Items listed in a dataset:
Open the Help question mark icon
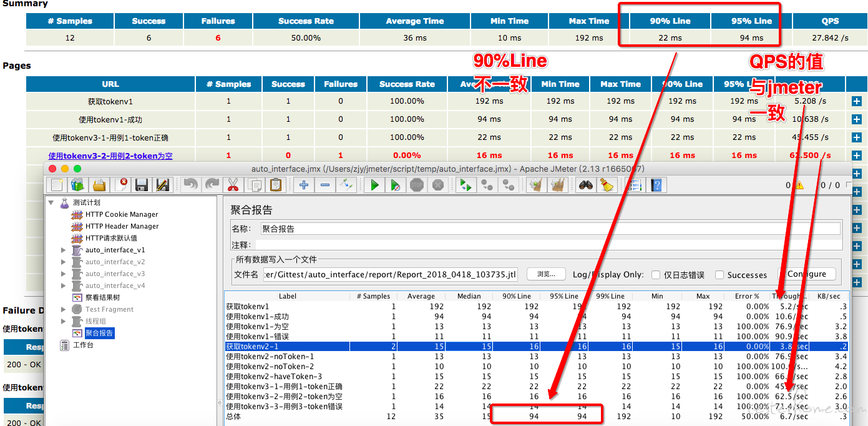This screenshot has width=868, height=426. tap(656, 185)
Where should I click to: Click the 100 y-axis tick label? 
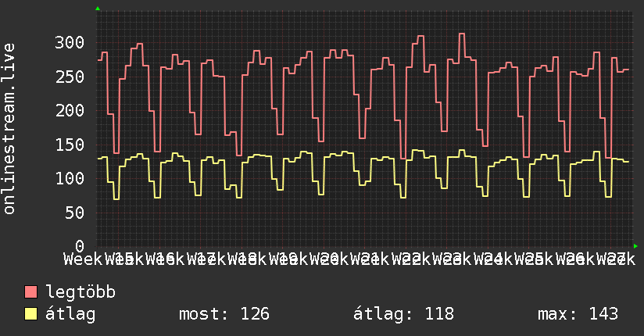(70, 178)
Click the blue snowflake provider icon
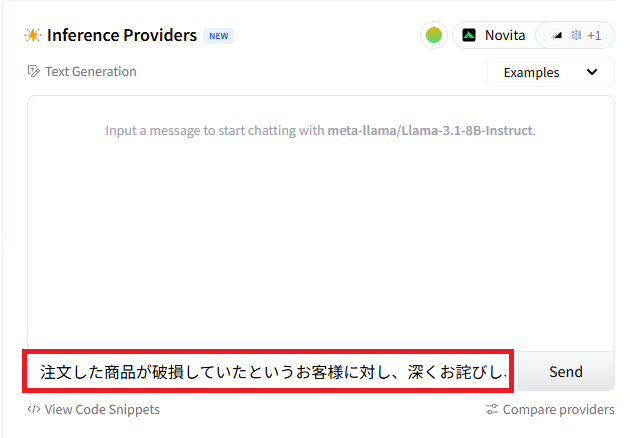The width and height of the screenshot is (634, 438). pos(576,35)
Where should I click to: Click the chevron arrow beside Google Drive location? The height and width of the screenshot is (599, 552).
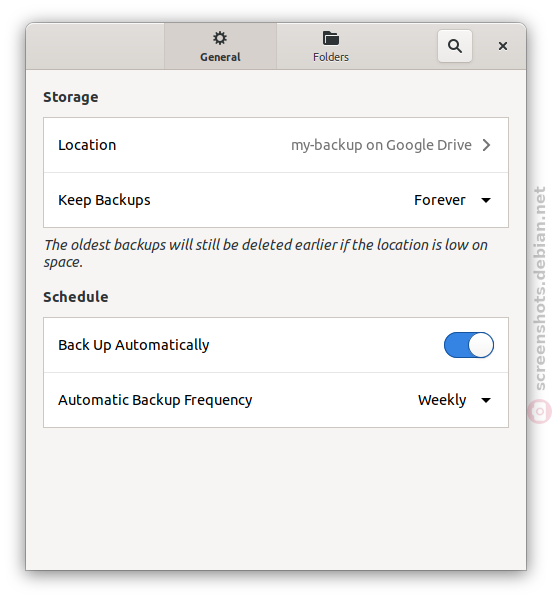[x=486, y=145]
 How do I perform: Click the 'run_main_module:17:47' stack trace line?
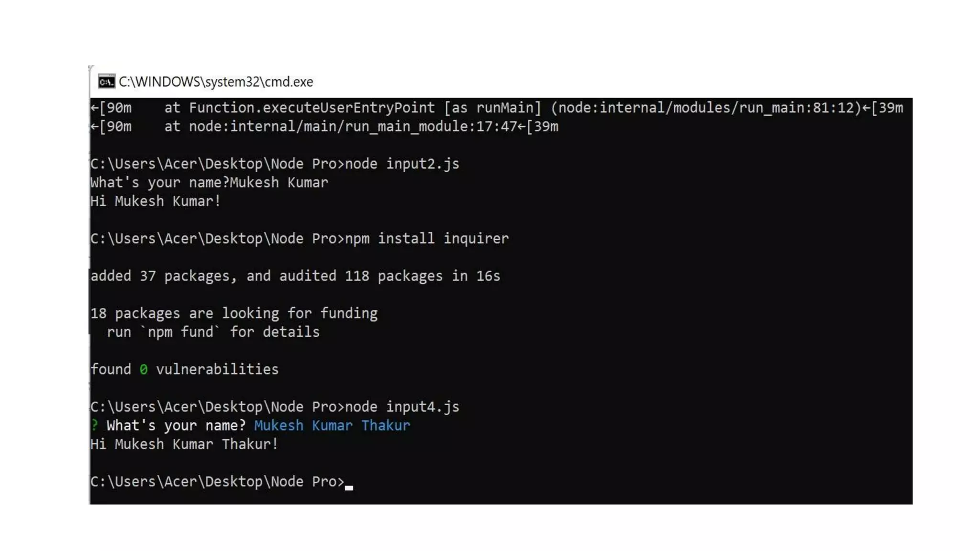point(324,127)
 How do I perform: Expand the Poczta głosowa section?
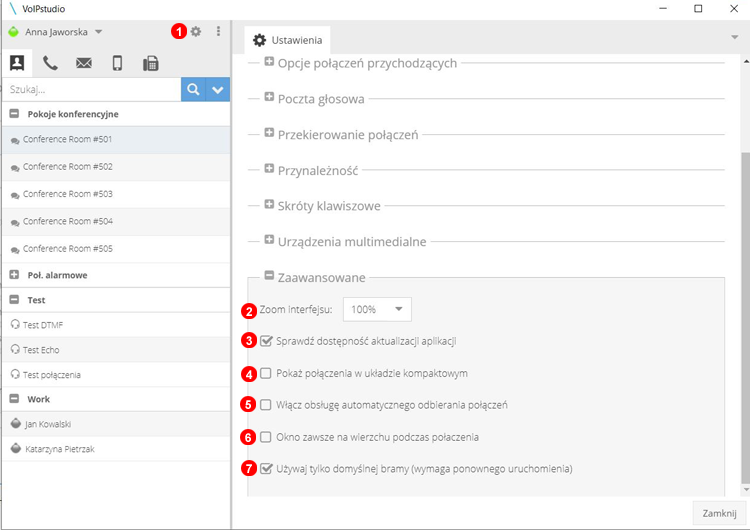[x=270, y=98]
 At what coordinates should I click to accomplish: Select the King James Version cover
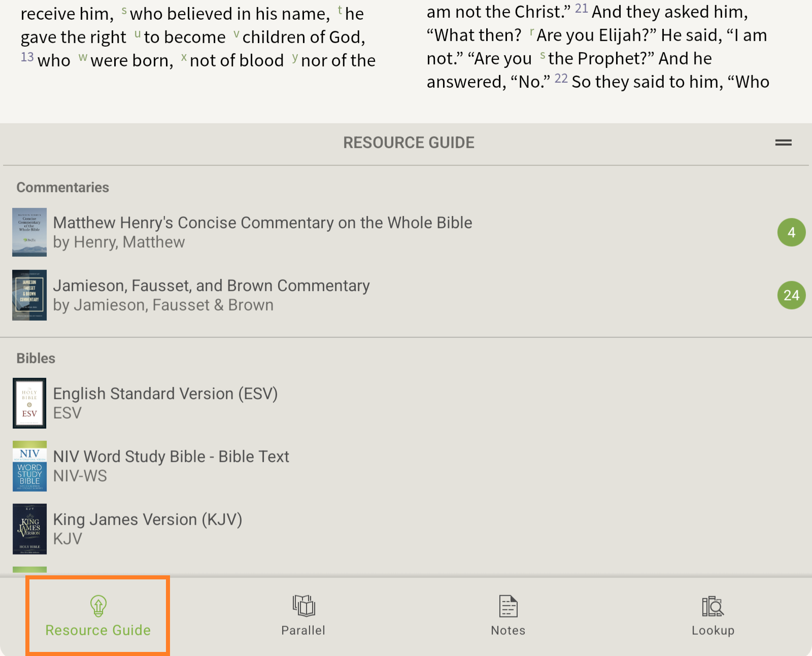click(x=29, y=529)
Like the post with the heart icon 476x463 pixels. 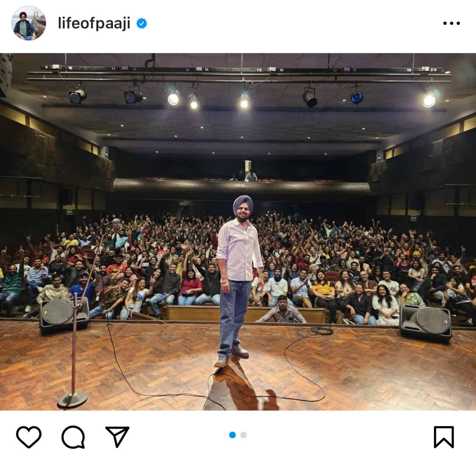[29, 437]
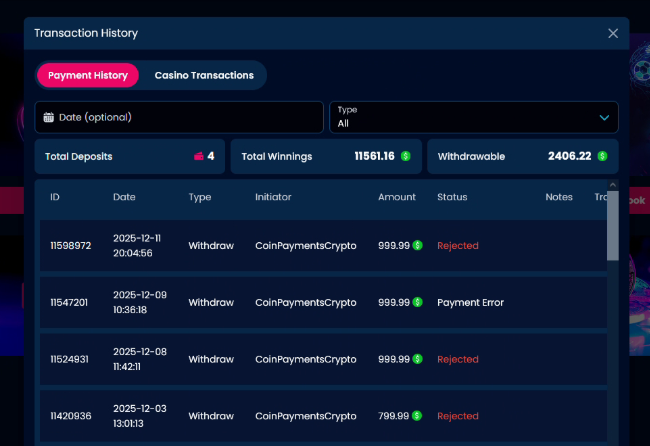Click the calendar icon in Date field
The image size is (650, 446).
click(x=48, y=117)
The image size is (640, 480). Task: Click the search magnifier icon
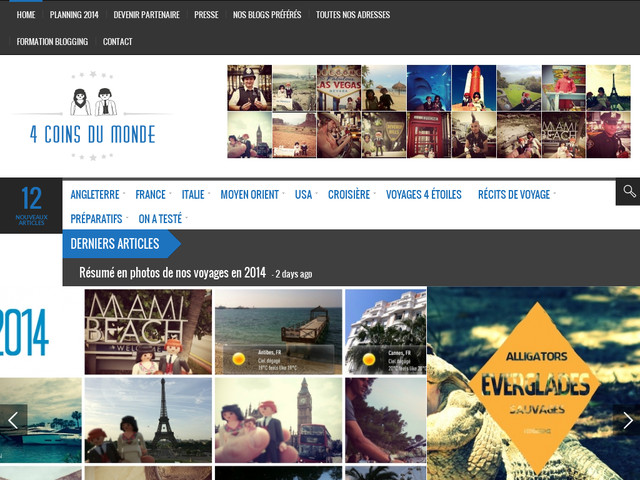click(x=628, y=192)
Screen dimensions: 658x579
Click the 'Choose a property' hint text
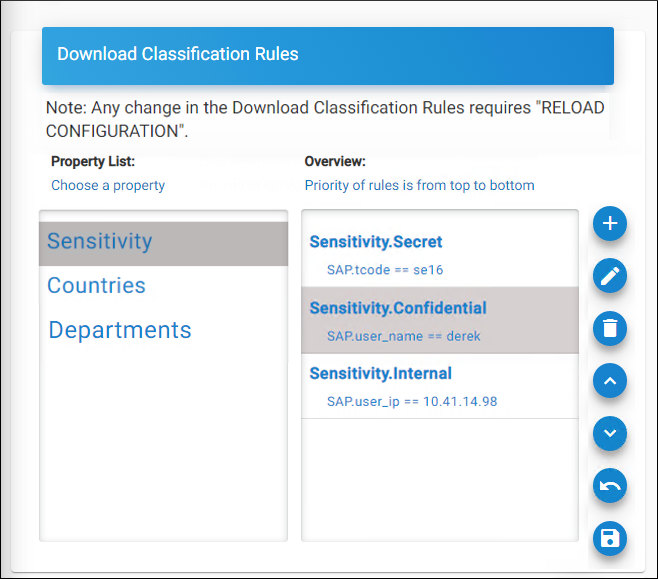click(x=108, y=185)
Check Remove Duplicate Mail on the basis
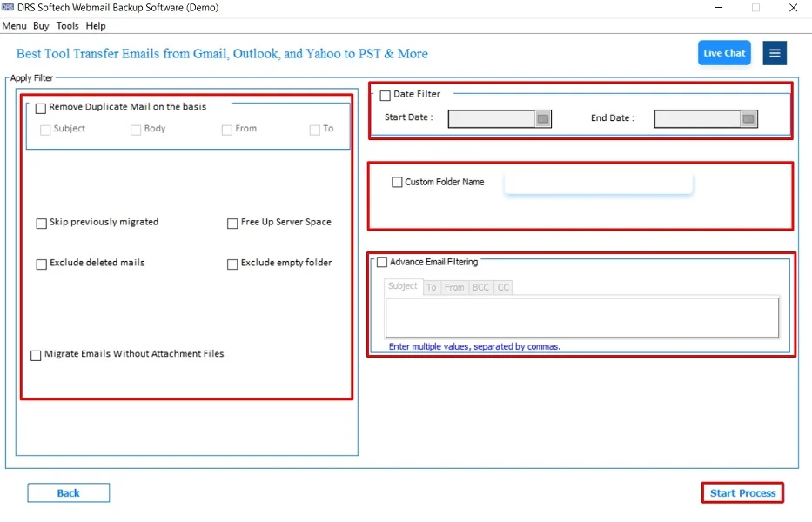Screen dimensions: 812x522 (40, 108)
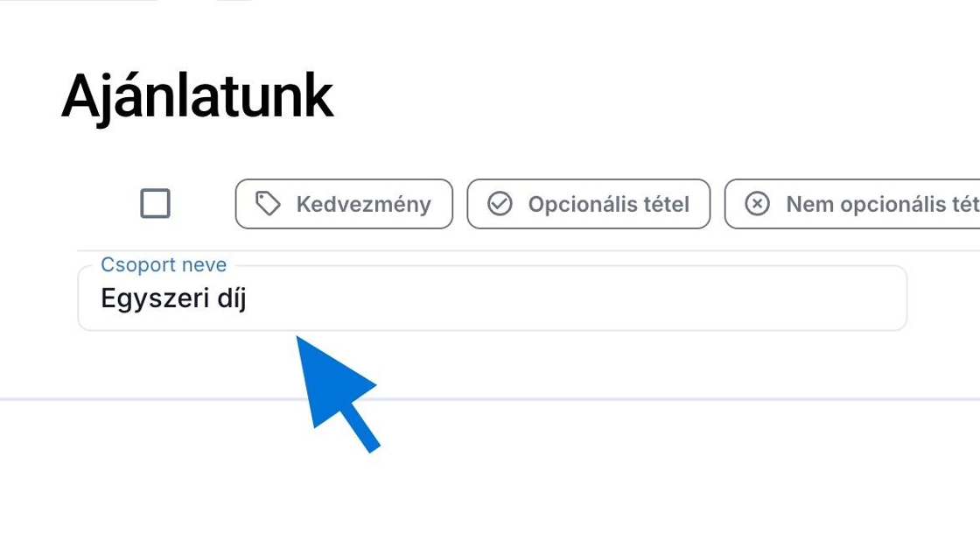The height and width of the screenshot is (548, 980).
Task: Click the Ajánlatunk heading
Action: click(197, 96)
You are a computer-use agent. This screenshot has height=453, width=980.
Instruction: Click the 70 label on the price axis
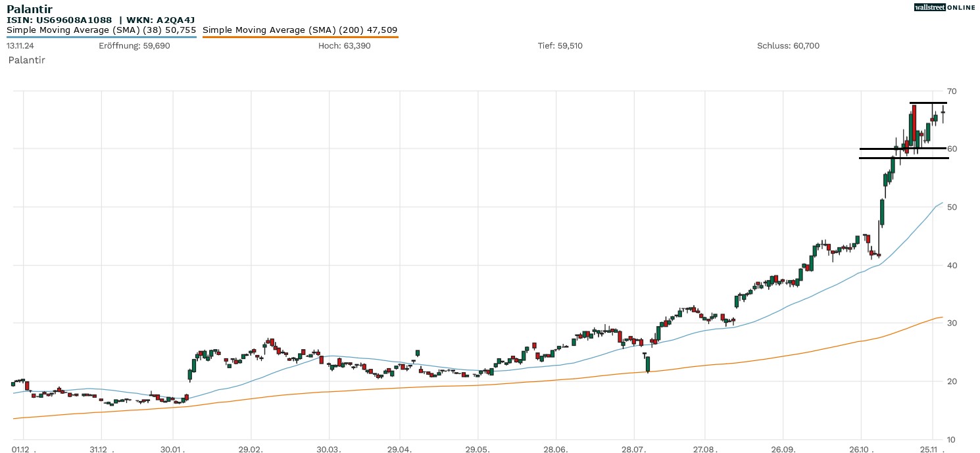pos(951,91)
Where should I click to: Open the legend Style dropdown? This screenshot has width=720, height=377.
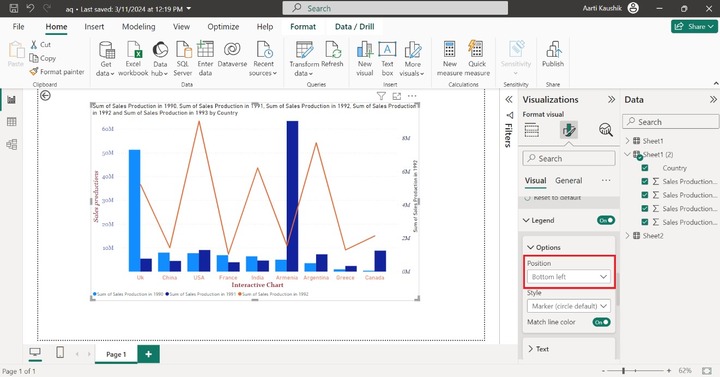pyautogui.click(x=569, y=306)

# [Your goal]
In the copy, include exactly the lines from the one with "Instruction: Click the" through the final line of the entries above, both ends counted, and no pictures.

# [Exercise result]
Instruction: Click the 70 label on the price axis
pos(951,91)
Where should I click to: Open the legend Style dropdown? This screenshot has width=720, height=377.
pyautogui.click(x=569, y=306)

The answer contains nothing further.